State	Fertiliser Plants
Uttar Pradesh	Gorakhpur, Aonla, Panki
Punjab	Bathinda
Haryana	Panipat
Rajasthan	Sikar, Kota

🔍 Note: Fertiliser consumption in this region is among the highest in India, which shapes the location of production units and distribution centres.

2. South India – Producer of Nitrogen & Phosphorus-based Fertilisers

South India has emerged as a strong producer region due to:

• Coastal access (for import of raw materials like phosphate rock)
• Natural gas availability (pipeline connectivity from KG Basin)
• A robust agricultural base (rice, cotton, pulses)

📍 Key States:

State	Fertiliser Locations
Tamil Nadu	Tuticorin, Chennai
Telangana	Ramagundam
Andhra Pradesh	Kakinada, Visakhapatnam, Vijayawada

🔍 Insight: Plants in this region focus mainly on urea, DAP (Di-Ammonium Phosphate), and complex fertilisers.

3. East India – Emerging Region with Growing Capacity

The eastern states have seen gradual growth in fertiliser production, supported by revival of sick units and increasing local demand.

📍 Key Areas:

State	Fertiliser Plants
Bihar	Barauni (revived by HURL – Hindustan Urvarak & Rasayan Ltd.)
West Bengal	Haldia
Odisha	Paradeep (IFFCO plant for phosphatic fertilisers)

🔍 Insight: East India historically lagged in fertiliser production but is catching up due to policy push and resource mobilisation.
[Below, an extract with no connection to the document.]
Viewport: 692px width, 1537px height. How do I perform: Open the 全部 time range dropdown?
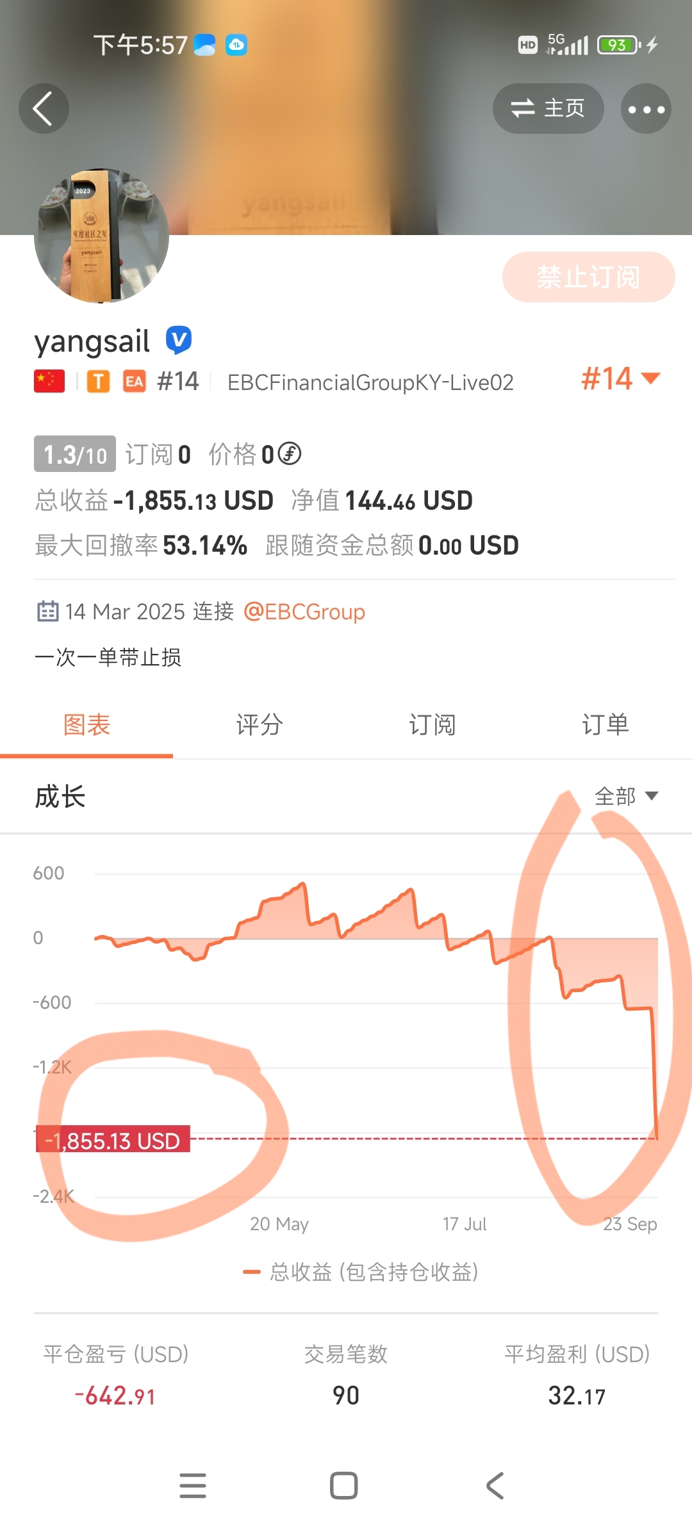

4. West India – Resource-Rich Fertiliser Hub

This is one of the most strategically important zones for the fertiliser industry due to:

• Natural gas pipelines from offshore wells (e.g. Hazira)
• Port connectivity for import/export
• Availability of industrial infrastructure

📍 Key Regions:

State	Major Fertiliser Units
Gujarat	Vadodara, Bharuch (Narmada Valley Fertilisers & Chemicals – India’s largest urea producer), Kandla
Rajasthan	Sikar, Kota (supports North & West India)

🔍 Highlight: Gujarat is also a centre for joint ventures, public-private models, and advanced urea/ammonia plants.

5. Central India – Supportive Yet Moderate Presence

This region acts as a supportive belt, not dominant but strategically important.

📍 Key Areas:

State	Fertiliser Plants
Madhya Pradesh	Bhopal, Ujjain (urea and mixed fertilisers)
Maharashtra	Mumbai, Thal, Ratnagiri

🔍 Note: Maharashtra benefits from coastal ports, while MP offers central location advantage for distribution across India.

Conclusion: A National Necessity, Guided by Geography and Infrastructure

So, the fertiliser industry is guided by a mix of raw material availability, transport infrastructure (like pipelines), mineral deposits, and proximity to ports or consumers. It’s a clear example of how geography, technology, and economic needs come together to shape industrial location.

Just as no farmer would grow crops without checking soil nutrients, no fertiliser plant is established without checking its locational advantages.